The Italdesign Giugiaro Gea is a full-size luxury concept car designed and produced by Italian auto design house Italdesign Giugiaro. It was introduced in 2015 at the Geneva Motor Show.

Features 
Among many of its innovative features are headlights that change with driving mode. In normal mode they are white, but when autonomous mode is selected, they turn blue. Its 26-inch wheels are crafted out of single blocks of aluminium. Aluminium, carbon fibre and magnesium are used to keep the weight down to 2,000 kg (4,409 lb). In autonomous mode, there are three settings for passenger comfort. Business, for people who need to get work done on the go, includes the dash turning white (which studies have proven to increase productivity), a pair of 19-inch touchscreens dropping down in front of the rear seats and the front passenger seat either turning around to face those in the rear or folding down to make a table.

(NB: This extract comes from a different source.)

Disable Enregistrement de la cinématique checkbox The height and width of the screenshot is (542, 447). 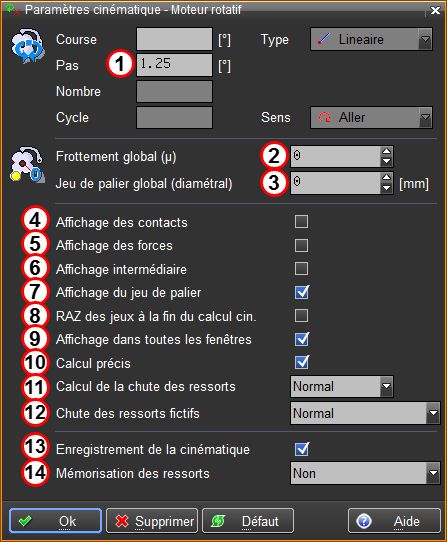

In Wellness mode, designed for people who want to do exercises on longer journeys, the ambient lighting turns amber and two platforms each on the top and the bottom of the seats come out allowing isometric upper body and lower body exercise to take place. In Dream mode, the ambient lighting turns blue, pictures of stars and galaxies are broadcast across the roof, the driver's side passenger's seat gets footrests and the two other seats join together to make a bed. The interior includes materials such as woven parchment leather, painted lacquer and unstained silk carpets. It uses a similar side-mirror video camera system to the Giugiaro Brivido.

Performance 
The Gea is powered by four 142 kW (190.4 hp) electric motors for a total of 570 kw (764.4 hp). Italdesign says it has a top speed of 250 km/h (155 mph).